Их палата размещалась отдельно от основного здания госпиталя, в длинном и узком строении. В центре палаты стояли пузатая печка, стол и пианино с двумя медными подсвечниками. Вдоль стен – двадцать коек.
В палате витал запах несвежей одежды, немытых мужских тел, едкой мочи, смерти – стариковский запах, хотя почти всем раненым летчикам было чуть больше двадцати лет. В дальнем конце палаты лежал Стоуртон, пилот из Норт-Уилда, летавший на «Харрикейне» [3]. Он ослеп пару недель назад. Его девушка приходила к нему каждый день и помогала осваивать азбуку Брайля. Соседом Доминика (или попросту Дома, как его называли приятели) был краснолицый Сквик Таунсенд, пилот истребителя, хохотавший по любому поводу и без него. У него не раскрылся парашют, и Сквик при неудачном приземлении сломал позвоночник. Несколько дней назад он признался Дому, что теперь и близко не подойдет к самолету.

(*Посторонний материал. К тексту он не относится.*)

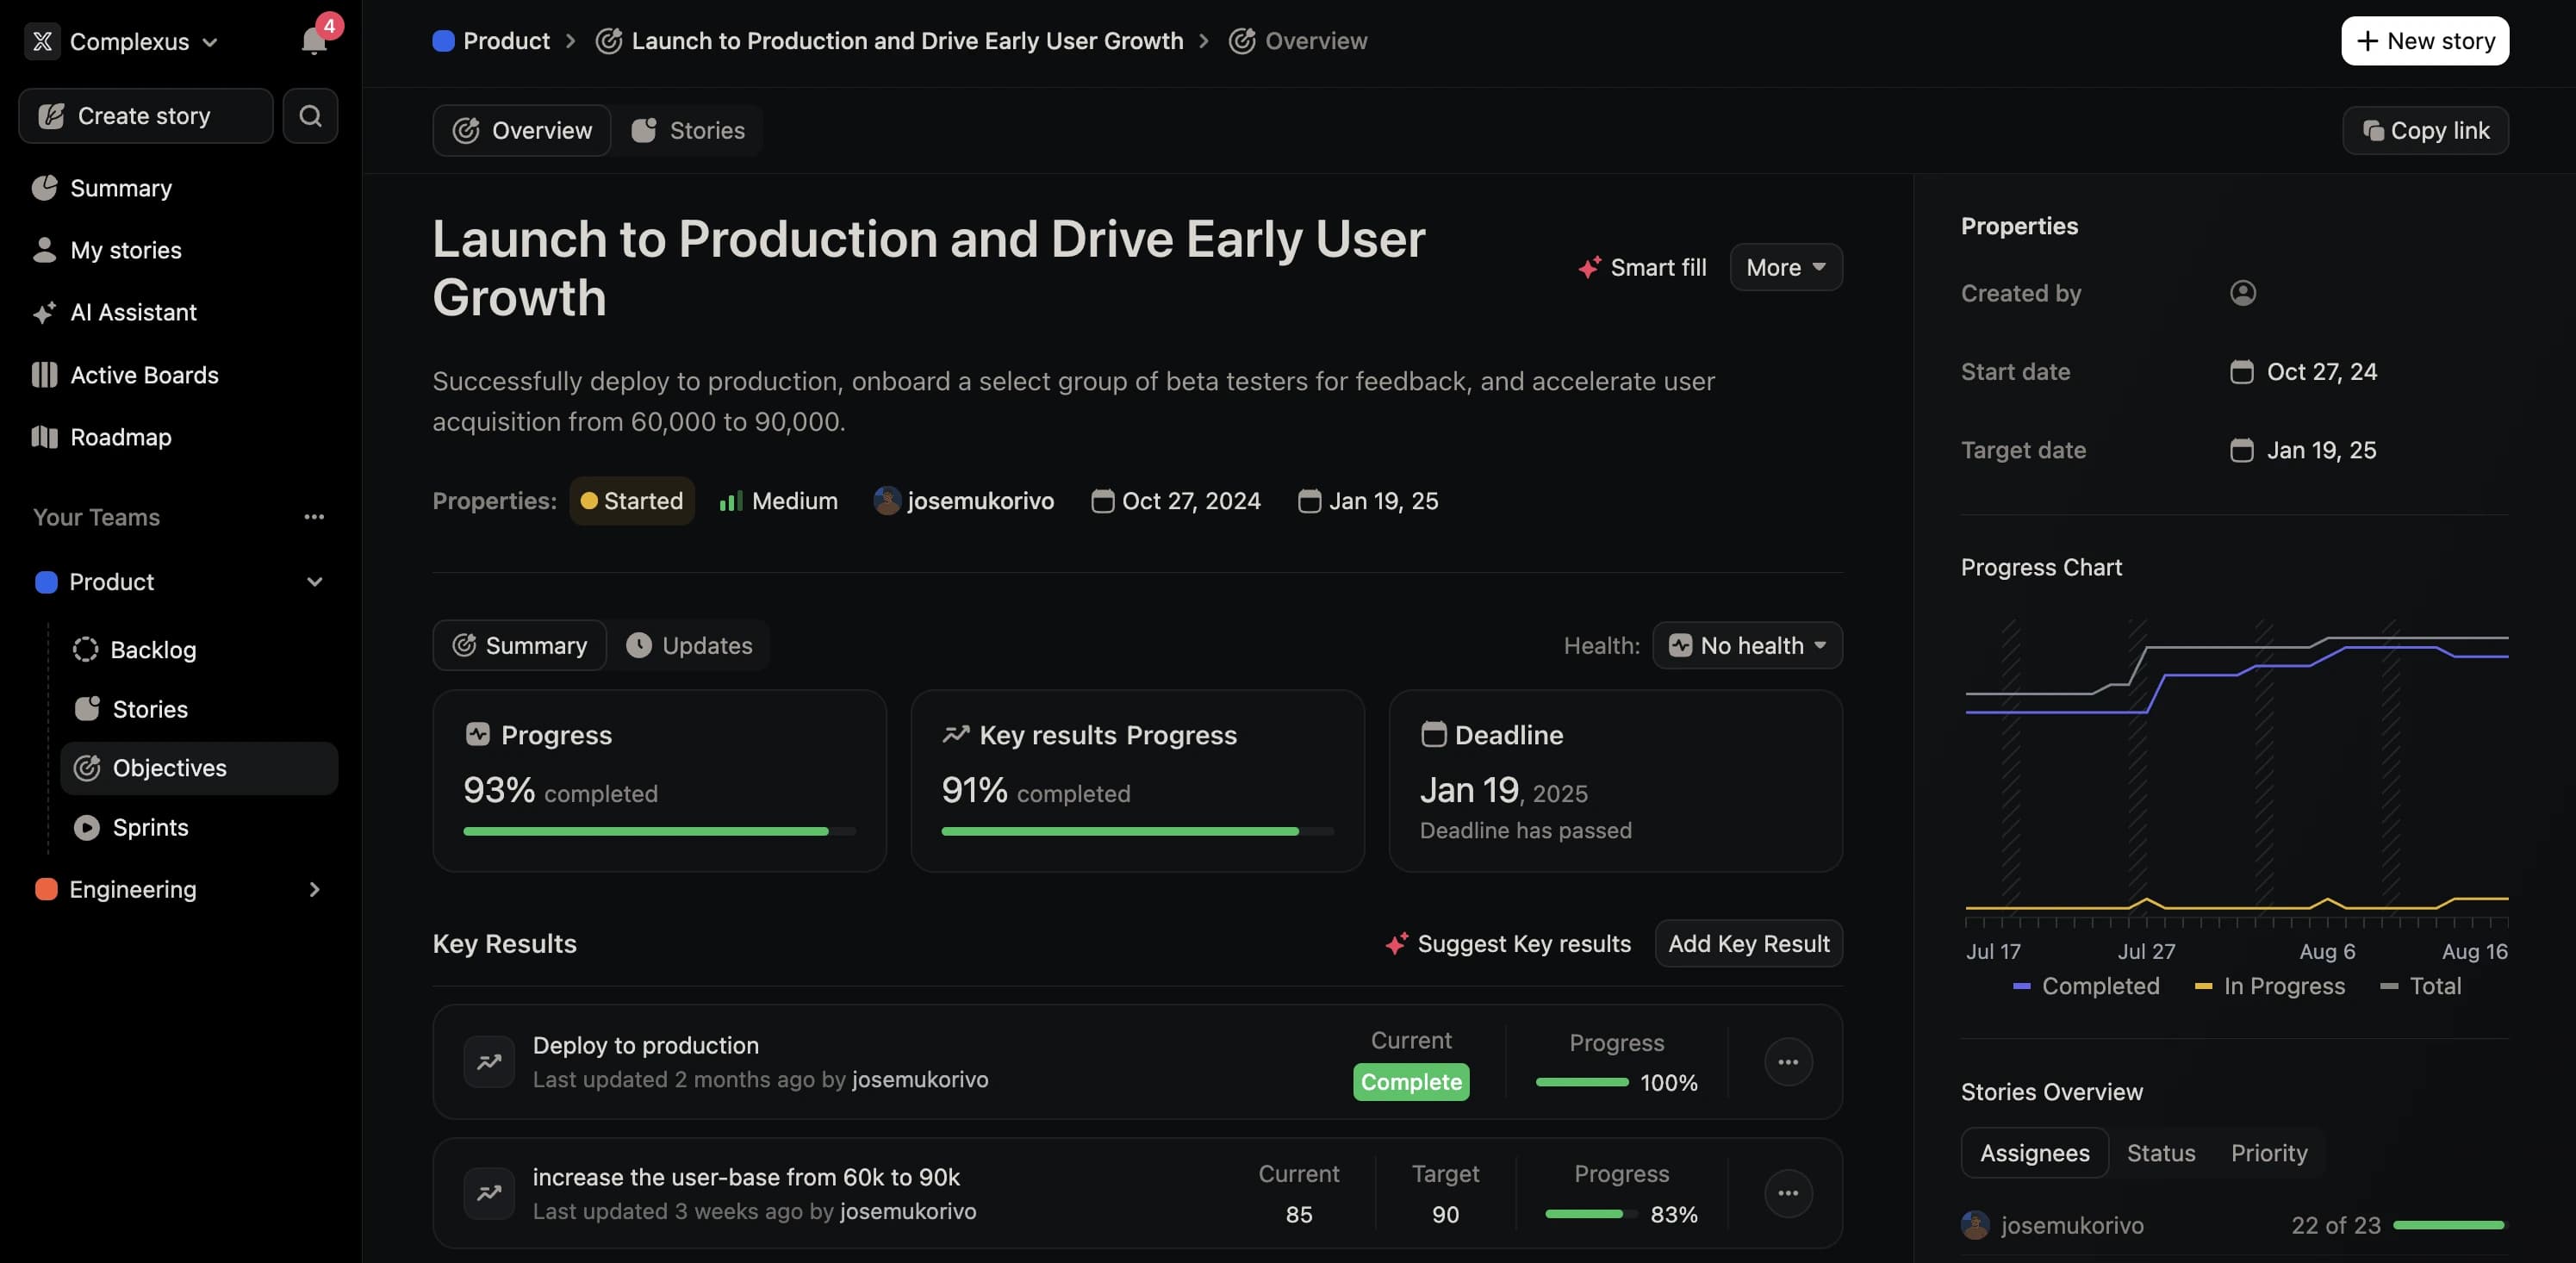Expand the More dropdown menu
This screenshot has height=1263, width=2576.
click(1785, 267)
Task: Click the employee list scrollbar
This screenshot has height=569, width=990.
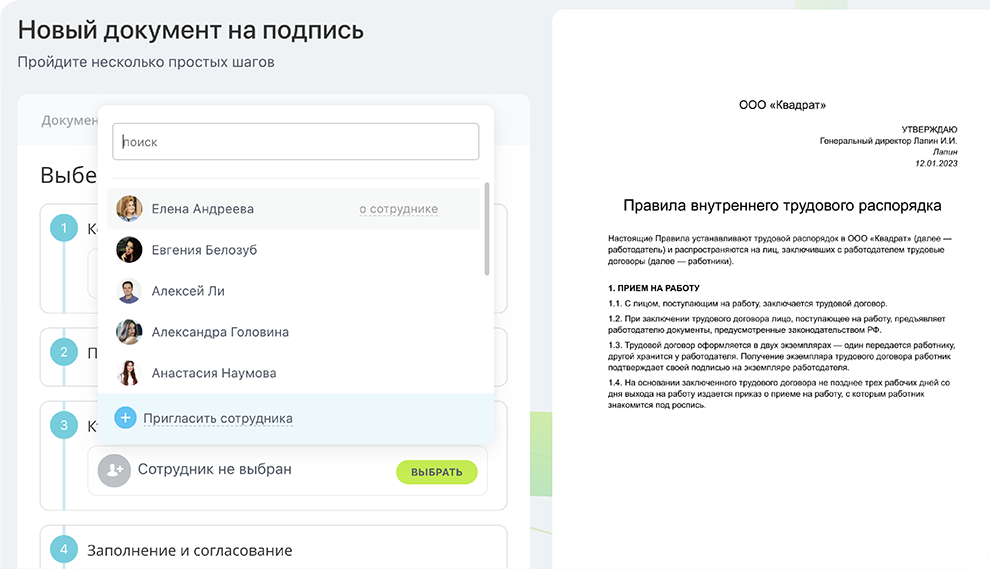Action: coord(487,229)
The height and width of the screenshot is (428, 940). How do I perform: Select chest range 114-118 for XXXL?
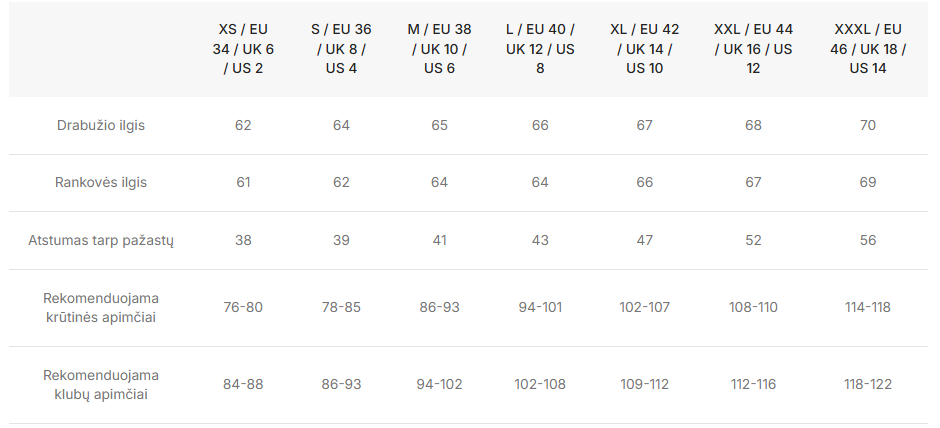(868, 308)
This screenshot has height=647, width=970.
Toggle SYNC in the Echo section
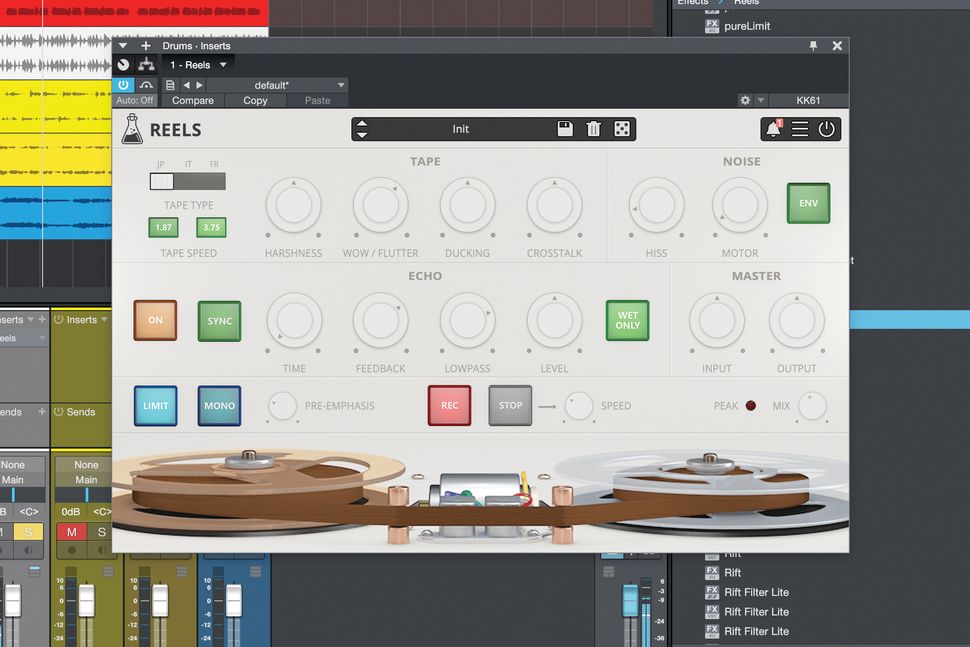point(219,320)
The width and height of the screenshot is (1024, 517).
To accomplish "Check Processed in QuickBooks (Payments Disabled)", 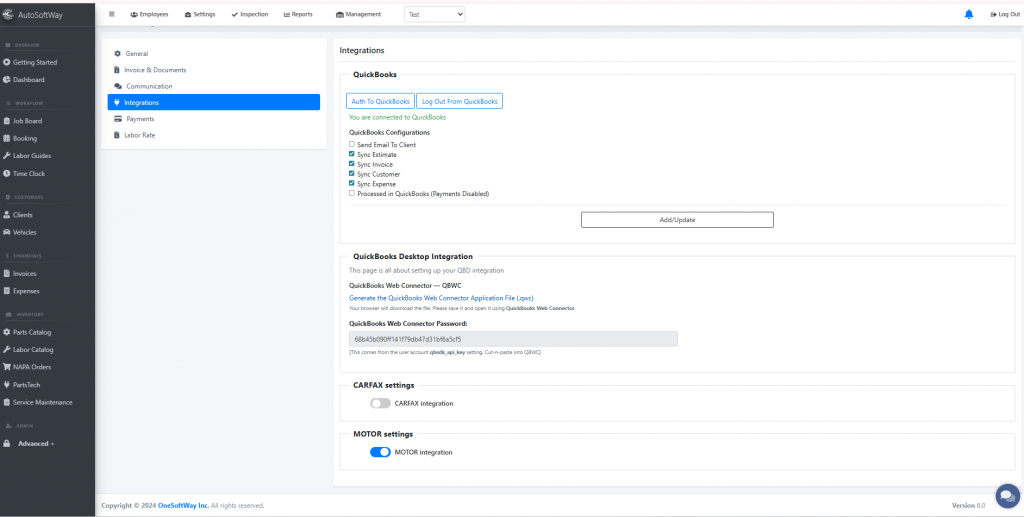I will (x=352, y=193).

Да, Доминик понимал, что ему повезло. Он летел на «Спитфайре» над пестрым лоскутным одеялом полей на высоте 20 тысяч футов [4], когда взорвались топливные баки. В считаные мгновения его кокпит превратился в пылающий факел. Дому обожгло лицо и руки – по словам хирурга, типичные травмы летчиков-истребителей. Но он все-таки сумел открыть фонарь кабины, нащупал ярко-зеленое кольцо, раскрывшее парашют, целую вечность болтался в воздухе и в конце концов с криками и проклятьями упал на стог сена, сложенный трудолюбивым суффолкским фермером.
На прошлой неделе доктор Килвертон, новый пластический хирург, ездивший по госпиталям, осмотрел обожженную правую половину лица Дома.
– Превосходно. – Налитый кровью глаз Килвертона смотрел в микроскоп на то место, где на ожог была наложена заплата из кожи, срезанной с ягодицы Дома. – Через шесть-семь недель все полностью приживется, и ты будешь здоров. Хорошая у тебя кожа, – похвалил он. – Ты сам из Средиземноморья?
– Моя мать оттуда, – процедил Дом сквозь сжатые зубы. Килвертон в это время сдирал с его щеки старую кожу. – Она француженка.
– А отец?
«Хоть бы он заткнулся, этот лекарь, – подумал Дом. – Боль легче переносить без этой светской болтовни».
– Он англичанин.
– А где ты летать учился? Наклони, пожалуйста, голову. Вот так. – Перед глазами Дома маячил вздернутый нос доктора.
– В Кембридже, при университете. В авиационном отряде.
– А-а. Мой отец когда-то тоже там летал. Ему очень нравилось.
– Угу.
Потом Килвертон что-то говорил о мышечном тонусе и о том, что на стороне его пациента молодость. Он снова повторил, что Дому здорово повезло.
– К тебе скоро вернутся прежнее лицо и прежняя улыбка, – пообещал он, словно улыбку тоже можно было пришить на лицо, как новую кожу.